Djamali Arjang, Premasathian Nalinee, Pirsch John D
Department of Medicine and Surgery, University of Wisconsin Medical School, Madison, WI 53792, USA.
Semin Nephrol. 2003 May;23(3):306-16. doi: 10.1016/s0270-9295(03)00066-4.
It is estimated that there are greater than 100000 kidney transplant recipients with a functioning graft in the United States. Recent advances in immunosuppression have improved short-term graft survival rates and decreased early mortality by decreasing the incidence and therapy for acute rejection episodes. For those accepted on the waiting list, transplant prolongs patient survival compared with remaining on dialysis. During the 1990s, 3 new immunosuppressive drugs were introduced in clinical kidney transplantation. All were approved for use by the Food and Drug Administration after large, controlled, randomized trials. Mycophenolate mofetil (MMF), when combined with cyclosporine (CSA) and prednisone, lowered acute rejection rates by nearly 50% compared with control. Tacrolimus compared with CSA also significantly reduced acute rejection rates in kidney transplant recipients, but was associated with a significant increase in posttransplant diabetes mellitus (PTDM) in the early trials. When evaluated in combination with MMF, the incidence of PTDM was much lower. At the end of the decade, sirolimus was shown in several randomized trials to lower acute rejection rates and is believed to be less nephrotoxic compared with calcineurin inhibitors. All of the randomized trials were not statistically powered to assess long-term superiority. Registry analyses have been performed that appear to show some long-term benefit of immunosuppressive therapy with MMF. Other outcome assessments in kidney transplant recipients include risk factors for chronic allograft nephropathy, hypertension, hyperlipidemia, and bone disease. Although there are few randomized trials, understanding of the significance of these common complications has progressed and strategies for therapy and intervention have been developed. This article focuses on the randomized trials of immunosuppressive therapy and complications associated with use of these drugs. In addition, we review the current management and intervention for the comorbidities associated with the long-term clinical management of the kidney transplant recipient.

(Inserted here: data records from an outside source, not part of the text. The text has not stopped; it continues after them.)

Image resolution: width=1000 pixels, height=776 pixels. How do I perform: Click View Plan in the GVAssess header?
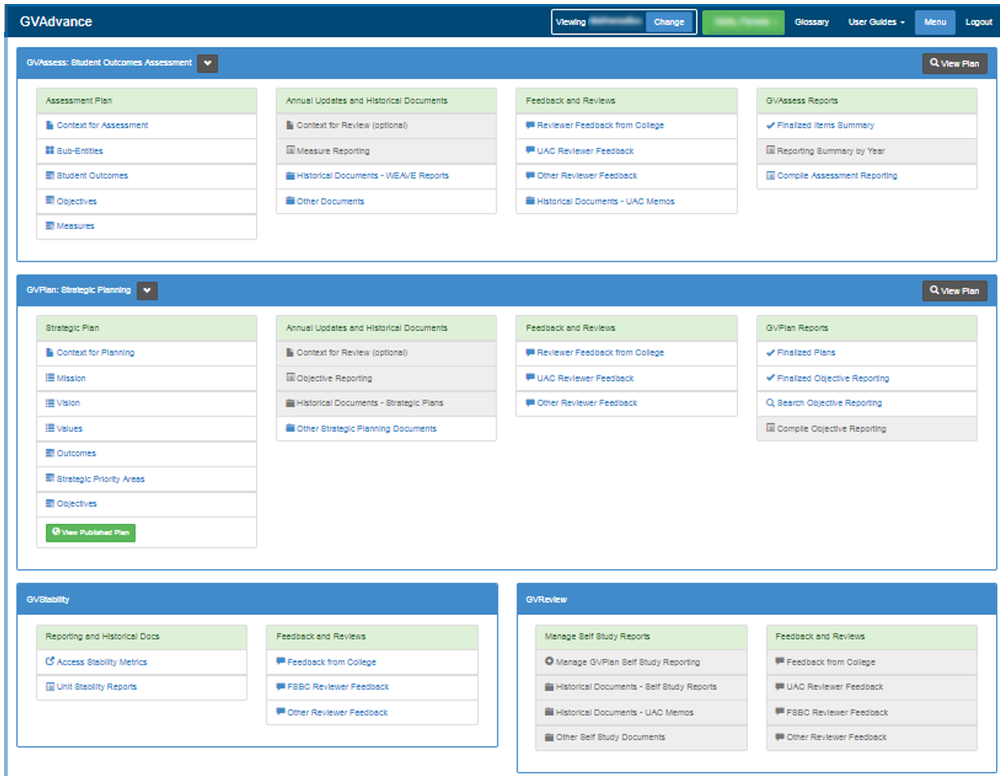click(x=954, y=64)
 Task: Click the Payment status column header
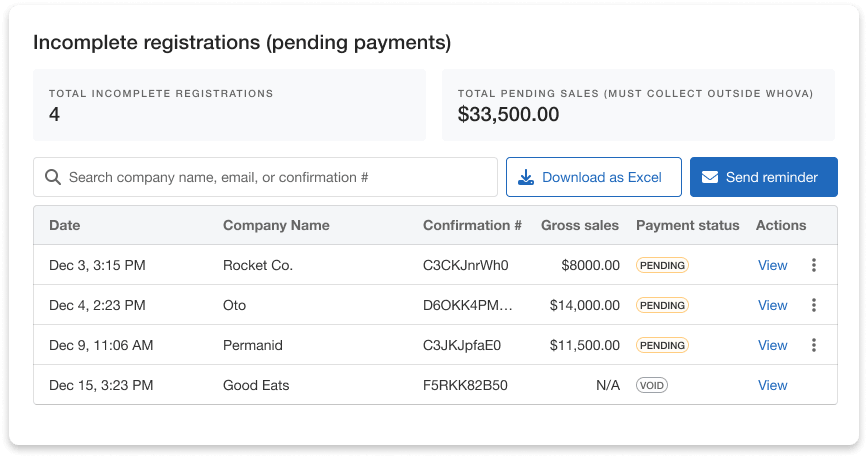tap(687, 225)

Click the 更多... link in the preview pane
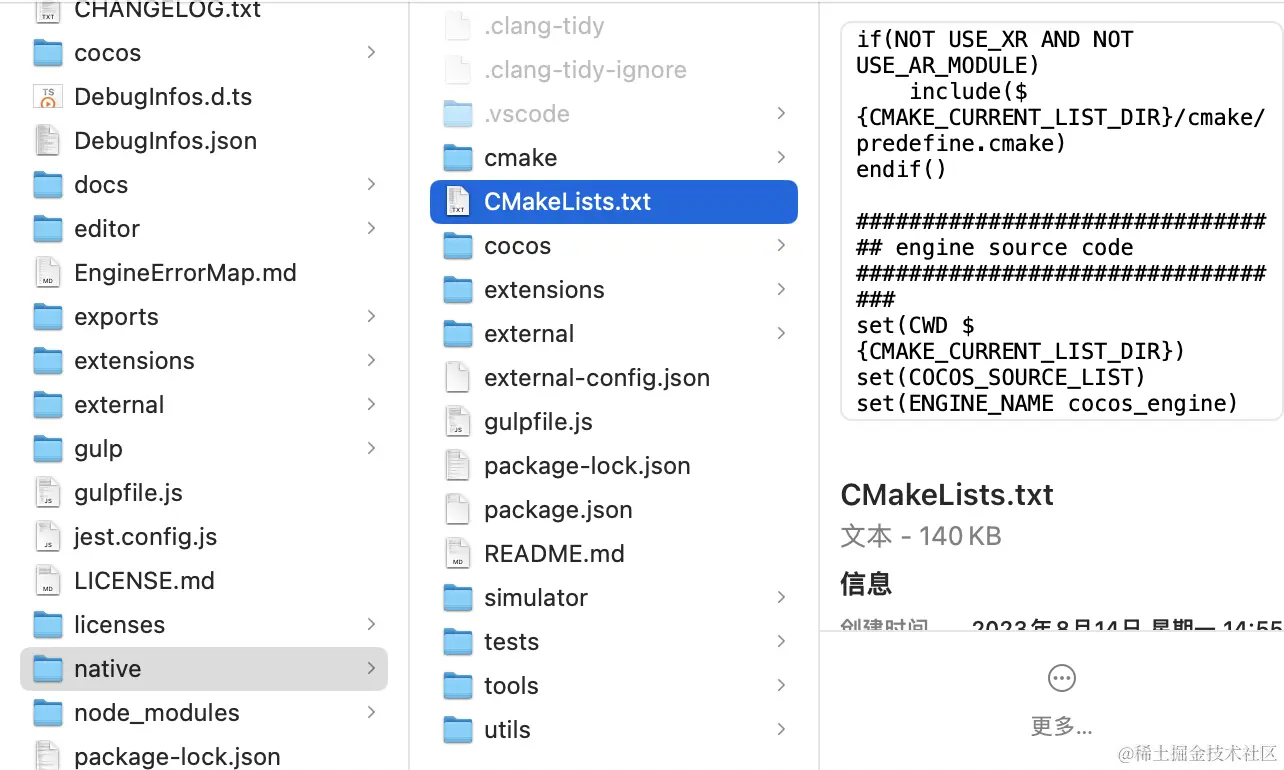(1061, 727)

据估计,美国有超过10万名肾移植受者的移植肾仍在发挥功能。免疫抑制方面的最新进展提高了短期移植肾存活率,并通过降低急性排斥反应的发生率和治疗频率降低了早期死亡率。对于那些被列入等待名单的患者,与继续接受透析相比,肾移植延长了患者的生存期。在20世纪90年代,有3种新的免疫抑制药物被引入临床肾移植领域。在经过大型、对照、随机试验后,这些药物均被美国食品药品监督管理局批准使用。霉酚酸酯(MMF)与环孢素(CSA)和泼尼松联合使用时,与对照组相比,急性排斥反应率降低了近50%。他克莫司与CSA相比,也显著降低了肾移植受者的急性排斥反应率,但在早期试验中与移植后糖尿病(PTDM)的显著增加有关。当与MMF联合评估时,PTDM的发生率要低得多。在这十年末,西罗莫司在多项随机试验中显示出可降低急性排斥反应率,并且据信与钙调神经磷酸酶抑制剂相比,其肾毒性较小。所有这些随机试验都没有足够的统计学效力来评估长期优势。已经进行的登记分析似乎显示了MMF免疫抑制治疗的一些长期益处。肾移植受者的其他结局评估包括慢性移植肾肾病、高血压、高脂血症和骨病的危险因素。虽然随机试验很少,但对这些常见并发症的重要性的认识已经取得进展,并且已经制定了治疗和干预策略。本文重点关注免疫抑制治疗的随机试验以及与这些药物使用相关的并发症。此外,我们还综述了肾移植受者长期临床管理中相关合并症的当前管理和干预措施。